Yen-Kuang Chen: Improving Lives

Crossing disciplines to advance the Internet of Things

13 March 2014

IEEE Fellow Yen-Kuang “Y.K.” Chen says he got into engineering to help make people’s lives a little easier. But it wasn’t until he turned his attention to the Internet of Things (IoT) three years ago that his involvement in academia, industry, and volunteering coalesced to expedite his goals.

In 1998 Chen joined Intel Labs, in Santa Clara, Calif., as a researcher in the division for exploratory research in new methods of production. There he pushed the boundaries of computer processing efficiency for multimedia use. Today, his attention is on the IoT—a rising discipline that enables cloud-based data collection, analysis, and communication among myriad devices.

Chen Photo: Intel

“It’s an emerging arena that requires a lot of collaboration across disciplines,” he says. “In the future, devices around us are going to collect data to help us do things better. But we need to understand what the data means first and turn that into actionable information.”


Chen has served since 2011 as the associate director of the Intel-National Taiwan University Connected Context Computing Center, in Taipei—a joint venture of Intel, Taiwan’s National Science Council, and NTU. The center aims to identify and address technological barriers to the IoT.

Today, Chen is also a member of the IEEE Internet of Things Organizing Committee and its Internet of Things Working Group. The group is launching a new publication, IEEE Internet of Things Journal, and organized the first IEEE World Forum on Internet of Things, being held this month in Seoul, South Korea. In 2012 he was a keynote speaker at the IEEE International Conference on Internet of Things, in Besançon, France, organized by the IEEE Computer Society.

Chen uses volunteerism to connect industrial engineers and academic researchers for IoT solutions. “IEEE is a good place for industry and academia to collaborate,” he says. “To fulfill a need in this emerging area, academics have to know what problems the industry faces, and the industry has to know what state-of-the-art technologies exist.

“The IoT is an area that not only can help humankind but can also make money,” he adds. “Companies are looking at the multitrillion-dollar IoT market, where technology is being developed with the purpose of helping people. It’s an area where creative innovation and business both win.”


Chen earned a bachelor’s degree in electrical engineering from NTU in 1992, then did a two-year mandatory stint in the military before getting his master’s degree and then his Ph.D. in EE in 1998 from Princeton, where he focused his dissertation on video compression.

Chen joined Intel that same year and got his first taste of working across disciplines on cutting-edge computing. In his initial research there, he looked at how algorithms, multicore architecture, multimedia applications, and software could work together. “Until that time, computer architecture was separate from the application,” he says.

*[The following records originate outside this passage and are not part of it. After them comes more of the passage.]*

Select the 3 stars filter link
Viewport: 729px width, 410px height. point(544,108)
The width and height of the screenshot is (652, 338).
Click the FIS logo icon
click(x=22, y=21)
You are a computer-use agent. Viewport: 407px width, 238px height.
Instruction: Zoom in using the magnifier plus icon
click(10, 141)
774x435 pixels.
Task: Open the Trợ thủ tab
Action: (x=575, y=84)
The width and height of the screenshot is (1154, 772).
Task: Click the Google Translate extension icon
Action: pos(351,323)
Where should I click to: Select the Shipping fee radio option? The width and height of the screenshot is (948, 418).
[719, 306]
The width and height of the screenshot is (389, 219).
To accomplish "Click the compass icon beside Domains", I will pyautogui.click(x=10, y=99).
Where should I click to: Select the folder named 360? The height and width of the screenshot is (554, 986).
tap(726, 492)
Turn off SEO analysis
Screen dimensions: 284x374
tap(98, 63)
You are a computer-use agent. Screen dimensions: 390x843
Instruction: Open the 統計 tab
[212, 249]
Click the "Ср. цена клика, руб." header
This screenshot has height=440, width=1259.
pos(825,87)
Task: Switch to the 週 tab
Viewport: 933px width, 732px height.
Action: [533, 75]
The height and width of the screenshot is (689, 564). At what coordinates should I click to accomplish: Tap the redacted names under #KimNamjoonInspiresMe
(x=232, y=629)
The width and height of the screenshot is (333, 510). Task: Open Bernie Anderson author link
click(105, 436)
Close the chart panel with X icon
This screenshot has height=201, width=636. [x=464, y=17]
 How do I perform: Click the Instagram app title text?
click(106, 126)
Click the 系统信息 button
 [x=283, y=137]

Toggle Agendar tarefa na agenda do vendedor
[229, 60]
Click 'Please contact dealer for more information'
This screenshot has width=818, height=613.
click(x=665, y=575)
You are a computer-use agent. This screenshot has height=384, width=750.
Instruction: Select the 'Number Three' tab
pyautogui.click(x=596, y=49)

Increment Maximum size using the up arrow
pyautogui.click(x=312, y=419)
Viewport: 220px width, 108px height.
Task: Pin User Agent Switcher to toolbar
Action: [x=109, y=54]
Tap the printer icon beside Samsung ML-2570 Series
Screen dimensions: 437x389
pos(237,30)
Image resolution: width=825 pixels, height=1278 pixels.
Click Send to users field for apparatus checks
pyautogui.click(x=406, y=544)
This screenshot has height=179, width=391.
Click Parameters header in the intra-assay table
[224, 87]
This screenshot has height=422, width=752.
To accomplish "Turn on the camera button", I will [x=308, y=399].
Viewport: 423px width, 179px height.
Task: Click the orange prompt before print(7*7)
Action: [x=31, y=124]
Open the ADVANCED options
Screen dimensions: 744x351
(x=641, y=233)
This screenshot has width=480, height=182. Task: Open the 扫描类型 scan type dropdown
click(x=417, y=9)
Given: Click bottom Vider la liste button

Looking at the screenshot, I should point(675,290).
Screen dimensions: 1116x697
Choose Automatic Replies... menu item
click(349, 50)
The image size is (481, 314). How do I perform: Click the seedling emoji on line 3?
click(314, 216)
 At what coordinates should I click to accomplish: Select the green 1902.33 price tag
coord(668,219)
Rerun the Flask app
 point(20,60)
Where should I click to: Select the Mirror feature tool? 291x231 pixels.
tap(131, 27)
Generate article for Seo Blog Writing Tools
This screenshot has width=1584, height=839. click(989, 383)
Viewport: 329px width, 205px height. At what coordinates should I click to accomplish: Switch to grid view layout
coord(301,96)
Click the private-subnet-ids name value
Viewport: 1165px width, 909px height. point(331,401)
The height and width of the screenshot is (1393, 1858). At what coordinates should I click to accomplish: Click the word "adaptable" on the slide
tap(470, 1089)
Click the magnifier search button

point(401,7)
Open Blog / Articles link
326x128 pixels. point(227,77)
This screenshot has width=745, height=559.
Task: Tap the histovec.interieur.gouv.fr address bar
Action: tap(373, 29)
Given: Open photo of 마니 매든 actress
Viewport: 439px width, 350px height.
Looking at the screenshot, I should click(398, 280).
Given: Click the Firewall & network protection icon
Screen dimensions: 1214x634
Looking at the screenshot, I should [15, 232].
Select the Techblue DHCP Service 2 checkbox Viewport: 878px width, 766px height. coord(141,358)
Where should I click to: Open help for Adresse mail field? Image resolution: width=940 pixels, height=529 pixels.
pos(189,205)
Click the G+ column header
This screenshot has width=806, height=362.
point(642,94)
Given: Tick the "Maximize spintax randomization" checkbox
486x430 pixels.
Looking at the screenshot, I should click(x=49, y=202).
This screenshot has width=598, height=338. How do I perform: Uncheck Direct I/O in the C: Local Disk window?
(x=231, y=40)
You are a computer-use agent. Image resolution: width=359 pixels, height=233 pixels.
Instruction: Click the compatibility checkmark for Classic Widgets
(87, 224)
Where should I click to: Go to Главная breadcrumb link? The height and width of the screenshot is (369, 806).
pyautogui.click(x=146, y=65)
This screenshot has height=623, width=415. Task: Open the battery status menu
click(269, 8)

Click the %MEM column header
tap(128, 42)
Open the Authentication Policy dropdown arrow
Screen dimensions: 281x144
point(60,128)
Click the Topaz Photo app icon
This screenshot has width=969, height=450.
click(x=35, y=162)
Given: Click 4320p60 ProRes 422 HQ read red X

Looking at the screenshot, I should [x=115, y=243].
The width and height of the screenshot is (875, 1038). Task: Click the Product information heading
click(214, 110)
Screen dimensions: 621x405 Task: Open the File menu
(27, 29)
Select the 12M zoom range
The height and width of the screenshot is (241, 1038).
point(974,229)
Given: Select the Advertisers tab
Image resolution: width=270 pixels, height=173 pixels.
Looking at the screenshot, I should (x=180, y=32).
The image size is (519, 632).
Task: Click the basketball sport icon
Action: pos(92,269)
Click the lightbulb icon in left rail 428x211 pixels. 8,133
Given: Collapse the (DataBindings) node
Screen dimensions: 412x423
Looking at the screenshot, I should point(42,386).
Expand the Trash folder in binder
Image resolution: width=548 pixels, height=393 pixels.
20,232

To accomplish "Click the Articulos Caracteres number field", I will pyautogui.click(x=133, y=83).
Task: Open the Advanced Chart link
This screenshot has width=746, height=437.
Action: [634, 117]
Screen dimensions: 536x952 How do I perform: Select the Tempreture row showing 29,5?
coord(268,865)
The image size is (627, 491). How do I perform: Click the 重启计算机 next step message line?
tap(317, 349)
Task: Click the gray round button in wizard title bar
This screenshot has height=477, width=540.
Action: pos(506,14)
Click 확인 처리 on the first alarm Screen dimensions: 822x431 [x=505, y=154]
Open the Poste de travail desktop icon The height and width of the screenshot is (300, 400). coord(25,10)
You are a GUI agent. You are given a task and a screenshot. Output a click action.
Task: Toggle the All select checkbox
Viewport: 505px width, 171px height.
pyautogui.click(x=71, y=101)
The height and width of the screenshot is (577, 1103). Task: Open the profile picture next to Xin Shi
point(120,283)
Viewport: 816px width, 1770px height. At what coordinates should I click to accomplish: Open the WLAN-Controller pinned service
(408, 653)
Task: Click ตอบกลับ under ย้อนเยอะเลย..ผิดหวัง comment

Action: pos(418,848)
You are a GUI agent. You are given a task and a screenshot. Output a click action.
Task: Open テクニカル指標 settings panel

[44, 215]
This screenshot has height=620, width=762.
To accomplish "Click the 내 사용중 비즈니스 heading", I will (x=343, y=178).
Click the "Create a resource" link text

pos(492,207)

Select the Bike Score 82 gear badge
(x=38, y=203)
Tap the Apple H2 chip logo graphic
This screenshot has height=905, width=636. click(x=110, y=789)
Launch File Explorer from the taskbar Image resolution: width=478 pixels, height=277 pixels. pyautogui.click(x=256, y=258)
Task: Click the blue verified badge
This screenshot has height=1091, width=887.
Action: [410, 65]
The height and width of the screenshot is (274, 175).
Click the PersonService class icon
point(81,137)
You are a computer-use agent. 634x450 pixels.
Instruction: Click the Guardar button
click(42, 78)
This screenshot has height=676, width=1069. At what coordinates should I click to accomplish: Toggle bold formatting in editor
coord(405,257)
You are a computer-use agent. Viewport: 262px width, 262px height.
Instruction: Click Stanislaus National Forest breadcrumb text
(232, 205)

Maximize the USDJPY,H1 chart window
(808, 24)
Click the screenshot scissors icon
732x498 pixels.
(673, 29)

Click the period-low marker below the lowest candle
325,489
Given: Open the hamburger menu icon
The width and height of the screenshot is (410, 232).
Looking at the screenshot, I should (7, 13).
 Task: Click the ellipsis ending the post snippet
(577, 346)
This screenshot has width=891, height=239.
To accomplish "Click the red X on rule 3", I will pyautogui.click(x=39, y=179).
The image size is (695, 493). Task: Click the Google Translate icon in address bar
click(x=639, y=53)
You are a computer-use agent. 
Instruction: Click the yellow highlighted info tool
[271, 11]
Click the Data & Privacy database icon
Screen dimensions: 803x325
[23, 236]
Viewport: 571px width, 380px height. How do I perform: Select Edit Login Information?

He shifted his research in 2010 at both Intel and NTU to troubleshooting IoT obstacles.“A barrier can come from technologies that haven’t matured yet,” he says. “We’re working on how devices can sense the environment efficiently, how they can communicate with each other more effectively, and how the devices and cloud computing can collaborate on analyzing the context of the data and make sense of it all.”

Chen holds more than 50 current and pending patents. He has published more than 85 articles and garnered a dozen awards and professional recognitions, including a Best Paper Award from the International Conference on Very Large Data Bases and a Best Associate Editor Award for his work with IEEE Transactions on Circuits and Systems for Video Technology.


Nowadays, Chen’s life involves an ongoing dance with academia, business, and volunteering. He splits his time between Taipei and Santa Clara, making about five trips a year for his work with the Connected Context Computing Center.

With more than 100 people helping to organize the IEEE IoT conference and dozens involved in the IEEE journal, Chen needed only two hours a week to handle e-mail and phone calls, but he is expecting to make a larger time commitment closer to the conference date.

“The advice I have for balancing a career and volunteer work is to find a project or initiative that aligns with both,” Chen says. “I’m lucky that my interests, volunteering, and work all unite in a common goal.

“My involvement with IEEE not only helps the organization and its members, but it also helps my company and my work.”